COVID-19: Mitigating the impact of Community Infrastructure Levy (“CIL”) on stalled developments

read time: 3 mins
07.04.20

The Coronavirus pandemic has led to construction sites being put on pause (though this has not been mandated), delaying development and pushing back when revenues might be generated to assist with making CIL payments.

The Community Infrastructure Levy Regulations 2010 (“the CIL Regs”) are relatively inflexible when it comes to non or delayed payment of CIL, which is unhelpful when retrofitting a mitigation strategy. Having said that there are some steps that can be taken, but the sooner this is done the better and almost necessarily pre commencement. Further, there may be tension between strategies for preventing a permission expiring through carrying out minor works (see our article on this topic), and not commencing development so as to avoid triggering CIL.

It is perhaps trite, but worth repeating, that full use should be made of any exemptions and reliefs provided for in the CIL Regs (see here for guidance on exemptions and reliefs generally). The ‘Exceptional Circumstances’ relief  is relatively rarely seen, but allows for relief where a development cannot afford to pay CIL. To be available an authority must adopt the relief, and few seem to have done so presumably to avoid adding to the debates that already go on regarding viability. However, now may be the time to encourage authorities to make the relief available, which will then apply when the authority consider that ‘paying the full levy would have an unacceptable impact on the development’s viability’ (and it is not state aid – see regulation 55 CIL Regs). This could be adopted on a temporary basis.
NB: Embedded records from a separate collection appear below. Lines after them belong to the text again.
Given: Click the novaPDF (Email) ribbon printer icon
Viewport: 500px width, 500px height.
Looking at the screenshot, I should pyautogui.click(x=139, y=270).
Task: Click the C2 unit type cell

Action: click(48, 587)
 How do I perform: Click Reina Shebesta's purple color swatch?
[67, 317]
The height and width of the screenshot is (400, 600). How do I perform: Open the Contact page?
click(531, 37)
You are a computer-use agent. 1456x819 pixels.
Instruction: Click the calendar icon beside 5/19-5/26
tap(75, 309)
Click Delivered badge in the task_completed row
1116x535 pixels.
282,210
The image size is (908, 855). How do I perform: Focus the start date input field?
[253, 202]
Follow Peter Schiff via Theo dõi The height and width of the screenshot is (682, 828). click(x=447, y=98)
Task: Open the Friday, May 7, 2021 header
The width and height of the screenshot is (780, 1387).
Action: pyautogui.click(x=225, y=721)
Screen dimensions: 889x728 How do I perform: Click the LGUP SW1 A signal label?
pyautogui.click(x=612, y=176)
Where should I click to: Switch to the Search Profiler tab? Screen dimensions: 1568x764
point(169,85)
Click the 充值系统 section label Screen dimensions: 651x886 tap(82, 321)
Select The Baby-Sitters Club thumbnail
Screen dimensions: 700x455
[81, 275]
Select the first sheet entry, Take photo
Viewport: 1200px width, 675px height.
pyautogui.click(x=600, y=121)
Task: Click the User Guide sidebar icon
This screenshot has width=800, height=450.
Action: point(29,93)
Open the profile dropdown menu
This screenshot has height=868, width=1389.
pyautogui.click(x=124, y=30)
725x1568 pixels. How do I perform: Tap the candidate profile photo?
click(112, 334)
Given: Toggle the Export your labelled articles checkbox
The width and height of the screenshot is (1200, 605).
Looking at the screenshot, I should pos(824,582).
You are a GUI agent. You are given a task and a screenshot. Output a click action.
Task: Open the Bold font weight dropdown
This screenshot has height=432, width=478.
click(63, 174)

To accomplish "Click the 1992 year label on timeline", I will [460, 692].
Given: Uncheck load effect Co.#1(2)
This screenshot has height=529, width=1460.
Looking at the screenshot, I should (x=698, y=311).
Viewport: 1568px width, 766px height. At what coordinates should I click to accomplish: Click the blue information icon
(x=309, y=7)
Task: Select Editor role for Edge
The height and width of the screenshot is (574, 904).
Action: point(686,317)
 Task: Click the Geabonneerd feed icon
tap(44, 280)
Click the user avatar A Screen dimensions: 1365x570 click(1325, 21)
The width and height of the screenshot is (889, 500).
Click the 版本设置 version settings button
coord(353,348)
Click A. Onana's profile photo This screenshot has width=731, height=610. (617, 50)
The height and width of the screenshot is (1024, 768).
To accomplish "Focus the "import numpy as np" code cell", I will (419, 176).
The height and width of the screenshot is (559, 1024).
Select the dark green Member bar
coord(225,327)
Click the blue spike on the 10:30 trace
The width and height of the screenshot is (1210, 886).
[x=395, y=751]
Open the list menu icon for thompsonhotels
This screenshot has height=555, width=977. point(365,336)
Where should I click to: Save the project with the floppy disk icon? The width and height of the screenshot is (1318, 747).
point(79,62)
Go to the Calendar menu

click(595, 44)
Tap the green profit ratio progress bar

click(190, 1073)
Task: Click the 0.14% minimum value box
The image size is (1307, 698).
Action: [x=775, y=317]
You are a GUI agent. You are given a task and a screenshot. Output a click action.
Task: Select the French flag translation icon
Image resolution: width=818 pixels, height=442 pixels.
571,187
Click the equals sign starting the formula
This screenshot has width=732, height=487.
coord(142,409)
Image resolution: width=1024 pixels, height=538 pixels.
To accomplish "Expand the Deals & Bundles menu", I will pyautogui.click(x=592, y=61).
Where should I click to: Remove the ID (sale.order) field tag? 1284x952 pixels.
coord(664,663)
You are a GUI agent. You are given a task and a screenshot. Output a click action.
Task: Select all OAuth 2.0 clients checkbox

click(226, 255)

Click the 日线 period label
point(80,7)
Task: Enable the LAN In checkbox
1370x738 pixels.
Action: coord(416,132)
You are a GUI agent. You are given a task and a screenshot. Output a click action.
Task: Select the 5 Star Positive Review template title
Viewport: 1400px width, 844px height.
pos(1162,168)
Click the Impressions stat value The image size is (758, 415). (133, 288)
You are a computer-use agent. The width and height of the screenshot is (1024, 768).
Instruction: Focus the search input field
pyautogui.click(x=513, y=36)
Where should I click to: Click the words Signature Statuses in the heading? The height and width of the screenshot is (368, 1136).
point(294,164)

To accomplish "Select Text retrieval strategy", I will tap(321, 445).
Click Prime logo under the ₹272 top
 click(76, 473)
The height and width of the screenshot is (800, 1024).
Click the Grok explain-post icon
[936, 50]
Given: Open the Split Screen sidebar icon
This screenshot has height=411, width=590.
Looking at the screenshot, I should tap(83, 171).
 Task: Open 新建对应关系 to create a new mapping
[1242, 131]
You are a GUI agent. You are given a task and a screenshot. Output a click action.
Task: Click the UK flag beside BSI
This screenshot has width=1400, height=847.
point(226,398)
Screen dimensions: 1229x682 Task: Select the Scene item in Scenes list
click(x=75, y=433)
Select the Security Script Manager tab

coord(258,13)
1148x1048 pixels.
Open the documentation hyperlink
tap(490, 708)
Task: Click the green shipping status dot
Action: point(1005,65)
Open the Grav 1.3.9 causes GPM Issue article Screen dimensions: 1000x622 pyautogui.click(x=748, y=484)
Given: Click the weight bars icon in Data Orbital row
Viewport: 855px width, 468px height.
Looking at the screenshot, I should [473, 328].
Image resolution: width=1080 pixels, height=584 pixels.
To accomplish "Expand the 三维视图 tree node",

If no help is to be found in reliefs/exemptions, phasing as ever is the next best sticking plaster. The first question that needs to be asked is ‘do I have a phased permission?’. That according to the CIL Regs is a permission that is expressly phased, and the recent decision in Oval 

Estates  - see here for the judgement - provides insight as to the difficultly in inserting phasing post grant (and post commencement). That decision should be a guide as to the care that must be taken as not everything can be fixed using non material amendments and s106 agreements. However, a two step approach of ensuring that:

  • the permission is a phased permission; and
  • having a ‘Phase 0’ or infrastructure phase with all remaining development in a separate phase or phases

should mean that commencing development, which will preserve the permission, will only trigger CIL for ‘Phase 0’, which in turn should have a CIL liability of nil if only for infrastructure.

Outside of the CIL Regs, some authorities are voluntarily adopting strategies that seek to soften enforcement protocols to create some breathing space on payment dates, in the hope or expectation that in the near (ish) future sites will come back to life.

A good example is East Suffolk Council, which has set out its proposed CV19 actions for CIL here. These include adopting a case by case approach to collecting CIL; the reissuing of demand notices already issued to allow for a 3 month extension for the next payment (to be reviewed at the end of June 2020); adopting a case by case and pragmatic view on late payment interest and surcharges; and a pause on debt recovery for 3 months. 

Any measures that assist developments to stay viable, and during this holding period, are to be welcomed and encouraged. Kudos to those authorities that have been pro-active in foreseeing this issue and taking pragmatic and common sense steps to reflect what, we hope, will be a temporary pause in development. A similar softening of approach to planning enforcement generally is emerging – see our separate article on that very topic.